Cuando me convertí en mamá, pensaba que el juego era solo una forma de entretener a los peques. Pero con el tiempo —y muchas sesiones de plastilina, risas, carreras por el pasillo y tardes de cuentos— entendí que jugar es muchísimo más que eso.
El juego es un puente.
Un puente entre su mundo y el mío, entre lo que sienten y lo que aún no pueden decir con palabras. Al jugar con mi hijo, no solo lo acompaño… me conecto con el de verdad. Descubro qué le gusta, qué le preocupa, cómo piensa, cómo resuelve, cómo siente.
Aprendí a soltar el control.
Como adultos, muchas veces queremos que todo tenga un resultado “útil”. Pero los niños me enseñaron que jugar es valioso por sí mismo. No hay que “lograr” nada, solo estar presentes. Dejar que una torre de bloques se derrumbe puede ser más divertido que terminarla.
Aprendí que menos es más.
No se necesita tener miles de juguetes. Unos pocos materiales (cartón, botones, lápices, cucharas…) y mucha imaginación pueden ser la mejor aventura. A veces, una caja vacía ha sido un castillo, un barco pirata o una casa en la luna.

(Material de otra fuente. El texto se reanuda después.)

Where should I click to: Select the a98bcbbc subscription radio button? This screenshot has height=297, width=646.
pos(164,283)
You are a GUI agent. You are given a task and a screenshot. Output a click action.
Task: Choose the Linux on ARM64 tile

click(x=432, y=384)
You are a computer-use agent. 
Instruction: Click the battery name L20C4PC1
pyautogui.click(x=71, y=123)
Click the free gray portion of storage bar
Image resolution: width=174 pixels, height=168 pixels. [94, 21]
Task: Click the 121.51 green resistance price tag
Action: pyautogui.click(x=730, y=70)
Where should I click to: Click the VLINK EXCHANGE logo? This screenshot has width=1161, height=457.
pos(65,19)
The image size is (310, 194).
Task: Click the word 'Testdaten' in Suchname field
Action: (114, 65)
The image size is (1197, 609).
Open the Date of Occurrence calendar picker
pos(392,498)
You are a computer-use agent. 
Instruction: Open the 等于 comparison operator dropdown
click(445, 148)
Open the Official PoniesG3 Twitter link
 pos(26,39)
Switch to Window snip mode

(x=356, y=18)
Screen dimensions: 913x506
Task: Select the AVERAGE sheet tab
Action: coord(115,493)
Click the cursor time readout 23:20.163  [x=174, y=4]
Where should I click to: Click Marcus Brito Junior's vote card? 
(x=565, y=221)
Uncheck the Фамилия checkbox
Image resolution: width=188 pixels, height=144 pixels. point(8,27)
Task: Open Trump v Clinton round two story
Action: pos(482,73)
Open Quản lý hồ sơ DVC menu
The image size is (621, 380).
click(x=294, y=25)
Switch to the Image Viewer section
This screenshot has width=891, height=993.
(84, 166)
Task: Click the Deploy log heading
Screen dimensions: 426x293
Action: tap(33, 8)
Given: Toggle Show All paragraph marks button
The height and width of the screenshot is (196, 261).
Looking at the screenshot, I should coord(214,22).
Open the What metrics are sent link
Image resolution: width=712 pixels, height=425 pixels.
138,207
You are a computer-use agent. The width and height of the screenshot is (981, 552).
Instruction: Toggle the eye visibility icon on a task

Aprendí a mirar con ojos nuevos.
Jugar me recuerda cómo era ver el mundo cuando todo era asombroso. Sus risas por una burbuja, su emoción al descubrir un bichito o su orgullo al dibujar una cara con palitos me devuelven la magia de lo simple.
Y sobre todo…
Aprendí que jugar también me cura.
En medio del cansancio, las dudas o los días difíciles, el juego me regala pausas, abrazos y momentos que quedan para siempre.